1.1 The Global Initiative on Health Technologies (GIHT)
The goal of the GIHT is to help make available the benefits of
core technologies at an affordable price, particularly to
communities in resource-limited settings, in order to
effectively control important health problems. The GIHT
includes the formulation of Health technology policies,
guidance and management tools, as well as the ‘Call for
innovative technologies that address global health concerns’
STEP 1 Screening
WHO internal experts will screen all applications. The
ones which are incomplete or non medical devices will,
in principle, not be processed further. An identifier
code will be assigned to the application and all
information about the application will be removed to
maintain confidentiality
Step 2 Evaluation
After screening, eligible submissions are passed on to external
independent experts as well as to WHO designated staff for
evaluation. Evaluation will occur concurrently and independently.

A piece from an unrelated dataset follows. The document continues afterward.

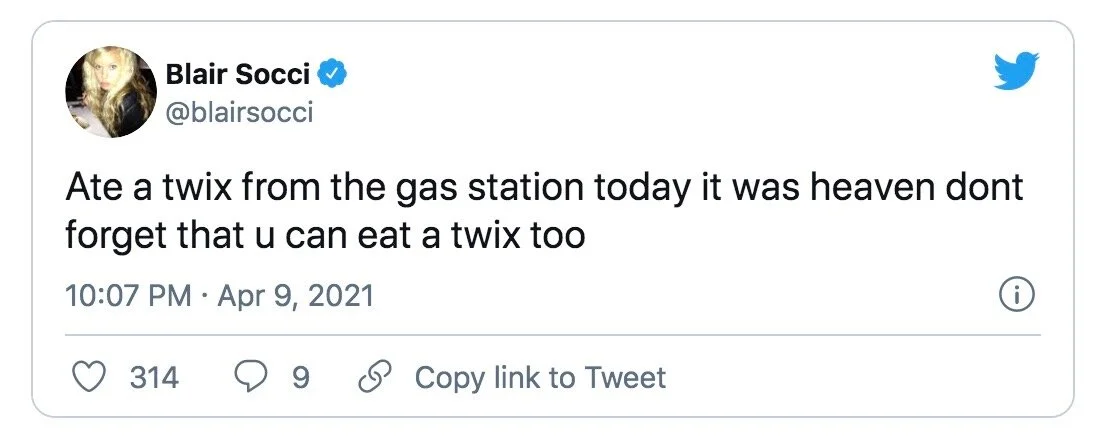Click the word "Ate" starting the tweet
The image size is (1099, 438).
tap(92, 188)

Applications will have been made anonymous before the evaluation
procedure starts.
The WHO internal evaluators will, based on provided selection
methodology (Table 1), analyse and grade the submitted
applications. A total score for each submission will be used for the
selection of technologies to be presented to the meeting participants
in the Advisory Group on Innovative Technologies meeting. The five
submissions that have obtained the highest scores in each category
will be shortlisted and presented to the AGIT meeting on 27-29 April
2010.
Step 3 AGIT final selection
The AGIT will make a recommendation for a final selection of
a set of technologies for the two categories “commercialised”
and “non-commercialised” products. The AGIT will also
analyse the challenges that may face selected medical
devices when trying to successfully reach the intended
markets in low and middle-income countries with the aim to
present a way forward on how to overcome those challenges.
Selection Criteria
1. What is the level of safety for user, patient and the
environment
2. How effectively does the technology address the health concern(s) in question.
3. How well is the technology adapted to local infrastructures in resource-limited setting.
4. What is the ease of use level. What is the ease of maintenance.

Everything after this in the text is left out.